# ACT/Ronal/Gotti sx logos



## M.arco (Jan 8, 2013)

Hi all,

I'm a proud owner of brandnew 18" ACT (Ronal/Gotti) SX 3 piece wheels. There is only ons problem, the ACT logos (black/silver 3D) are missing. Does someone knows where I can get these?

This logo 4x (only logo, I have the centercaps):










These wheels:


----------



## LC6X (Nov 2, 2006)

Finding caps for these wheels is extreamly difficult. Mine had the ACT caps on them when I got them and I wanted to replace them with Ronal caps. I eventually gave up and had custom ones made. I still have my old ones in a box somewhere but I wasnt exactly careful when replacing them :banghead:


----------



## M.arco (Jan 8, 2013)

I find out that it was difficult . Were did you order the customs? Do you have some pictures? Could you also post some of the old ones?


----------



## LC6X (Nov 2, 2006)

I dont have any pictures of the ACT ones, but they are the exact ones you posted above.

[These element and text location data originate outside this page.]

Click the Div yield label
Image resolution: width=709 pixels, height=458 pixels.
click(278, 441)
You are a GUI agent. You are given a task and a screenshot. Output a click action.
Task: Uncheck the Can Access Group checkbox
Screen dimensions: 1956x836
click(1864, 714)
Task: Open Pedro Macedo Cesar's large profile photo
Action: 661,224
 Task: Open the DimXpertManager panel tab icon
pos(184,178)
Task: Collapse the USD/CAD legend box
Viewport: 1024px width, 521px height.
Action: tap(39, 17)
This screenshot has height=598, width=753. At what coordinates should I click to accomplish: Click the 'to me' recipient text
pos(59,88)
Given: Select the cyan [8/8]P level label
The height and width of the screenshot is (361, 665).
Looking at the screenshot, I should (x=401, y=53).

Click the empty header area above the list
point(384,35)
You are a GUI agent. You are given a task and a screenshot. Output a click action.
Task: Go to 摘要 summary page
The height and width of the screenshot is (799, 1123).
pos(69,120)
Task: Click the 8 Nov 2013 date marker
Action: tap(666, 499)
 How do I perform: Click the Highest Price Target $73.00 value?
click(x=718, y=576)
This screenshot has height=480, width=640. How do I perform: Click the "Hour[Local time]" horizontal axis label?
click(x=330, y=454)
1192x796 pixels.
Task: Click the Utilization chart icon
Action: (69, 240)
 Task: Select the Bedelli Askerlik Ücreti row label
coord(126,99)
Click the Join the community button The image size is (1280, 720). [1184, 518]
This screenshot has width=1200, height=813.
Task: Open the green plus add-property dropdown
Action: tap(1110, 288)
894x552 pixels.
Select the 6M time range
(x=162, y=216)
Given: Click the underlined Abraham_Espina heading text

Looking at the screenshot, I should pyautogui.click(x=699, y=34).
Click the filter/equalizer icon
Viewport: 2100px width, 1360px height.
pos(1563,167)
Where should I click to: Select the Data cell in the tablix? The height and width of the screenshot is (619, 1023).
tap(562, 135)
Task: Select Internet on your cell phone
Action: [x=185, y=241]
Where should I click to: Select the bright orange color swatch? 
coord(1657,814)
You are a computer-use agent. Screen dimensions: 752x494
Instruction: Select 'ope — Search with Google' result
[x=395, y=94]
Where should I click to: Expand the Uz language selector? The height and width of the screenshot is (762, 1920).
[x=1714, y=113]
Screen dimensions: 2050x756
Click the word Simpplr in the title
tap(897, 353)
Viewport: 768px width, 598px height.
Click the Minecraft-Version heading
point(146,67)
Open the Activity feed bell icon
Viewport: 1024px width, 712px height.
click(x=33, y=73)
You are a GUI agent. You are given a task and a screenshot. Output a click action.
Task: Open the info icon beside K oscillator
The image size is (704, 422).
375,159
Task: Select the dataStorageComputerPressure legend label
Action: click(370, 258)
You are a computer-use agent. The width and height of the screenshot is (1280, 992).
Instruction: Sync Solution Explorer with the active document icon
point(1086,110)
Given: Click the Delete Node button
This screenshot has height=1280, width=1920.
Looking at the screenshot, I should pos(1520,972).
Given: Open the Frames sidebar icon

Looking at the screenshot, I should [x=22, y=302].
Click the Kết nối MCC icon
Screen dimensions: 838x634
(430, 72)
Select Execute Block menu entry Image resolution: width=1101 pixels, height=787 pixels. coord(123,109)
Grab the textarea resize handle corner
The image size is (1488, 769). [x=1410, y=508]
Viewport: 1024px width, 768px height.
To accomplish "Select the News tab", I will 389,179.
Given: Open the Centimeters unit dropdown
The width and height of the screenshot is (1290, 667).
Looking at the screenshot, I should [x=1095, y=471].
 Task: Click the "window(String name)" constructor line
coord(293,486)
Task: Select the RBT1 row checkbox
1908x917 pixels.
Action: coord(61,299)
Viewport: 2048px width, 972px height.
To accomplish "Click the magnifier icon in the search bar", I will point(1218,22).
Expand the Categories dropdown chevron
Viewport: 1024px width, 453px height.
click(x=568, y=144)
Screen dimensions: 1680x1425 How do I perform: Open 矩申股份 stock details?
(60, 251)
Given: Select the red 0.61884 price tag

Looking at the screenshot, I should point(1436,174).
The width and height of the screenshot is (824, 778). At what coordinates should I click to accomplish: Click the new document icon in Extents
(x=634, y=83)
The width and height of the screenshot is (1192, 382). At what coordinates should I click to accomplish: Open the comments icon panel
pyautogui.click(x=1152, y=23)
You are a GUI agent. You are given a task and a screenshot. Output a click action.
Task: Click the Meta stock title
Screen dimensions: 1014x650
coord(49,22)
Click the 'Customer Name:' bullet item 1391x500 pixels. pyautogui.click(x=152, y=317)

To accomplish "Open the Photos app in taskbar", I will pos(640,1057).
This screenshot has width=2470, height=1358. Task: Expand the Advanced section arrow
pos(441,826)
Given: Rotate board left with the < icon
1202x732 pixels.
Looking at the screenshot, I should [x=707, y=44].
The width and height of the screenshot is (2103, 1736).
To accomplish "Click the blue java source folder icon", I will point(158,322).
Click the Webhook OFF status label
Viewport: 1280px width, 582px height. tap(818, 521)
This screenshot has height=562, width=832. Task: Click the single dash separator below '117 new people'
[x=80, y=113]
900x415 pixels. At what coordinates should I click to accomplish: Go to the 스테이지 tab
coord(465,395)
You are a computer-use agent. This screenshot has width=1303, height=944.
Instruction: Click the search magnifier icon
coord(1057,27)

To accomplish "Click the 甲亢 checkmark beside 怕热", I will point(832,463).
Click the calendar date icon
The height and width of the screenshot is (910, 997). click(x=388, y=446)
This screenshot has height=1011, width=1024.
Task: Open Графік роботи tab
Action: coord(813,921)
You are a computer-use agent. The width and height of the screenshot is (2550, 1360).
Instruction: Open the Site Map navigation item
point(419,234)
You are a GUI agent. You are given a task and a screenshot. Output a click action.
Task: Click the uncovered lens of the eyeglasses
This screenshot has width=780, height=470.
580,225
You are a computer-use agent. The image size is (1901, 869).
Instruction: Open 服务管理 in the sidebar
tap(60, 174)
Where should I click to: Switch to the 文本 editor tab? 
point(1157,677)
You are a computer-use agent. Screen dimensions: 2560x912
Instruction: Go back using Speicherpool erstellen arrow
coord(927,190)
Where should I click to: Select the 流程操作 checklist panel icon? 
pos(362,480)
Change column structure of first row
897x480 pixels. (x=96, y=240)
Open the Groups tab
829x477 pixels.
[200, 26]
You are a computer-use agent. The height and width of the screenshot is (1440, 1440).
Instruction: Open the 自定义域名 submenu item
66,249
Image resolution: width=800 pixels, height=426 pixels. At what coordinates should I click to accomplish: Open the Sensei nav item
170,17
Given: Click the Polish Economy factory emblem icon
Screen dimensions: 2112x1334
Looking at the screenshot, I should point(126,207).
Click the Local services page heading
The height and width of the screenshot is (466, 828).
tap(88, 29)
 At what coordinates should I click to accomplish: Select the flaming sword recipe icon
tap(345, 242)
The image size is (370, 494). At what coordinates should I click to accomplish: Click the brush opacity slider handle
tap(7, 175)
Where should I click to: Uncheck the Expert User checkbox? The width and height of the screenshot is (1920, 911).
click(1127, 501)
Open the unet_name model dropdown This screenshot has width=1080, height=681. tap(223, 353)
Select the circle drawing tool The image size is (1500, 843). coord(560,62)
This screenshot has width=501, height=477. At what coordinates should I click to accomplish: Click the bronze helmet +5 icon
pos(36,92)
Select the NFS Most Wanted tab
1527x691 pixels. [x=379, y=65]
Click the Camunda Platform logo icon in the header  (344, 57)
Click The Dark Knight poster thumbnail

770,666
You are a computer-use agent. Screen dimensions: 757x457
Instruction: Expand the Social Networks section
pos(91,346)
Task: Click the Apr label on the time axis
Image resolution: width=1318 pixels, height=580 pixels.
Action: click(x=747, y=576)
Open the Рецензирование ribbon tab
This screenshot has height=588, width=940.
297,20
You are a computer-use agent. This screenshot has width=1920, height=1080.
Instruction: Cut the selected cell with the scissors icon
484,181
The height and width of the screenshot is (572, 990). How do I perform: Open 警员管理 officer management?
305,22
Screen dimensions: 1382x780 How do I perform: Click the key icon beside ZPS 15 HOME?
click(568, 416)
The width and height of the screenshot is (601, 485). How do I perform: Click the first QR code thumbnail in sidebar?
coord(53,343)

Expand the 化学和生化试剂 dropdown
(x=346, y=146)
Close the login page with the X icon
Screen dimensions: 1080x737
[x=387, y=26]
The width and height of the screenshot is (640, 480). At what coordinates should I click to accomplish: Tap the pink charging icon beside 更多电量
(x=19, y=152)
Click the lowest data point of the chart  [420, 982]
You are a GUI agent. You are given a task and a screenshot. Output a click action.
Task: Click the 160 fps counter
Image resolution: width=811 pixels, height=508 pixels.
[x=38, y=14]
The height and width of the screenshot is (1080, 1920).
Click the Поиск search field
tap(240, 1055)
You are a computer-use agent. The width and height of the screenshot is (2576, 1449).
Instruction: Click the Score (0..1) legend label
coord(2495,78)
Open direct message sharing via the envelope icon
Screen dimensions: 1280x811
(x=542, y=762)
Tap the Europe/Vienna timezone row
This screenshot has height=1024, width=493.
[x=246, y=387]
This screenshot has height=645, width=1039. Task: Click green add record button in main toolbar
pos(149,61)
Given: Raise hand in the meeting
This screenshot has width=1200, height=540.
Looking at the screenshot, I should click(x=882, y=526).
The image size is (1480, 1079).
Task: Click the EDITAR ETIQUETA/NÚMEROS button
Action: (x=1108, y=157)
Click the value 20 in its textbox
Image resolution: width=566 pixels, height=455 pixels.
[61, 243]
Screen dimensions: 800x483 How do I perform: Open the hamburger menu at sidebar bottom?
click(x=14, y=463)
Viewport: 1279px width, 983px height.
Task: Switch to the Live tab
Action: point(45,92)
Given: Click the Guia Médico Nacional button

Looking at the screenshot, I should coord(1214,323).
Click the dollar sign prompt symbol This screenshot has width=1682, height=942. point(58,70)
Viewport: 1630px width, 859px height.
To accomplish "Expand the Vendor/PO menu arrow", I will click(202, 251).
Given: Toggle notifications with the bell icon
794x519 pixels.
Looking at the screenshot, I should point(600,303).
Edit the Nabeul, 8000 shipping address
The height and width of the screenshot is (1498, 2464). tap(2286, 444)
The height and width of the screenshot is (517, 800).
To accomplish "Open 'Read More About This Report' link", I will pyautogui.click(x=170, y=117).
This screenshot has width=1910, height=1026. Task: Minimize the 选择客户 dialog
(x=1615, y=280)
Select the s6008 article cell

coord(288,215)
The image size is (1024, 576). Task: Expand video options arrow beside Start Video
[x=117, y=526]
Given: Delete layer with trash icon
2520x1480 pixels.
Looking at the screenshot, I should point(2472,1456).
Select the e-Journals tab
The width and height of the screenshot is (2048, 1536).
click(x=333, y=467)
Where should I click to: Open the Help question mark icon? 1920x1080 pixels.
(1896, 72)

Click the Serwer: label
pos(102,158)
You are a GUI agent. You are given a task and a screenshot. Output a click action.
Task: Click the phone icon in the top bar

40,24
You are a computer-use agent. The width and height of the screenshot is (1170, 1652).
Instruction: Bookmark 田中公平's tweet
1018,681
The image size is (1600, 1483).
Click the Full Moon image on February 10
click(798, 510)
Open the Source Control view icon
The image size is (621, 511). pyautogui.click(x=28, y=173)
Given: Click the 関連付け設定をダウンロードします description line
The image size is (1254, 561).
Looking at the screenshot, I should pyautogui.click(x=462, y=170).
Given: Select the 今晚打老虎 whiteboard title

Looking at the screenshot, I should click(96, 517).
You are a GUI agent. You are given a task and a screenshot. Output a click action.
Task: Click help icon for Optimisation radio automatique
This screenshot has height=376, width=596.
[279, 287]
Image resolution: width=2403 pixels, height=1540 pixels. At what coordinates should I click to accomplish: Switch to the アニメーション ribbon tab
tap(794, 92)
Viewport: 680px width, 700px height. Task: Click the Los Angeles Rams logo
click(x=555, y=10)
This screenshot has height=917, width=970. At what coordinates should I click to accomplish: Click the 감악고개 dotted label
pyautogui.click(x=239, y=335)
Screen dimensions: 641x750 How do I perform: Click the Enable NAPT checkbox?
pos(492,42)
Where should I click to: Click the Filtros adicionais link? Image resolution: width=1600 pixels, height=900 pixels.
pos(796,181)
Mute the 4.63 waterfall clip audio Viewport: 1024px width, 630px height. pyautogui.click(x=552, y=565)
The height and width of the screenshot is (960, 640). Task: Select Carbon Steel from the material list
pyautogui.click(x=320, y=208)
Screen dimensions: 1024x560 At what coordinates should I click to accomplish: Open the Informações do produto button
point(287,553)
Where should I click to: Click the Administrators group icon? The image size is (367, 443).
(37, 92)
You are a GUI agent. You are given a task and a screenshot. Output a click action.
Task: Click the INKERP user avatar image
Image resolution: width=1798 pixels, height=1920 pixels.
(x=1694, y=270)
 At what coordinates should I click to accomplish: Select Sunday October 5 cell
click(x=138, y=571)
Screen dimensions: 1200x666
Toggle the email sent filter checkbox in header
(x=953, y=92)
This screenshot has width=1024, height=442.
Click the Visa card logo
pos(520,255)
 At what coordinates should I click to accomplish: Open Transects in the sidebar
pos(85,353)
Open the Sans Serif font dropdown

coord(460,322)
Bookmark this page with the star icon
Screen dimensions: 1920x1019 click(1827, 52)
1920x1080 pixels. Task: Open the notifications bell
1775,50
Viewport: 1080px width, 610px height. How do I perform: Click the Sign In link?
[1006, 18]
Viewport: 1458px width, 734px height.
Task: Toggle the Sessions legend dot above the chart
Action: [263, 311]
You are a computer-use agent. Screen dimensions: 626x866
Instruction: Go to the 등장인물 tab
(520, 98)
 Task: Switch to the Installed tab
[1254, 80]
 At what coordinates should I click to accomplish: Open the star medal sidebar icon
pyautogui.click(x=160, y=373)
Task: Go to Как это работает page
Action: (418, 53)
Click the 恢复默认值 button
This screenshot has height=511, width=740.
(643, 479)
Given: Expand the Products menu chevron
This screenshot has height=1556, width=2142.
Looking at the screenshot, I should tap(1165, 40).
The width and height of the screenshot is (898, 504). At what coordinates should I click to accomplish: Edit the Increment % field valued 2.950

I had mine made with Meister Werks and he did an amazing job. Have had them for about a year and they still look amazing If you hit him up let him know Mindy sent you :thumbup:


----------



## M.arco (Jan 8, 2013)

Nice! I allready found them at Google . I know à factory here in Holland, they produce doming stickers. But thanks for thinking . Custom 3D logos will be very difficult, so I found a really cool Gotti design (Same wheels). But Im still looking for the originals. Do you want to sell the old ones? Could u maybe make à picture?


----------



## M.arco (Jan 8, 2013)

No one?


----------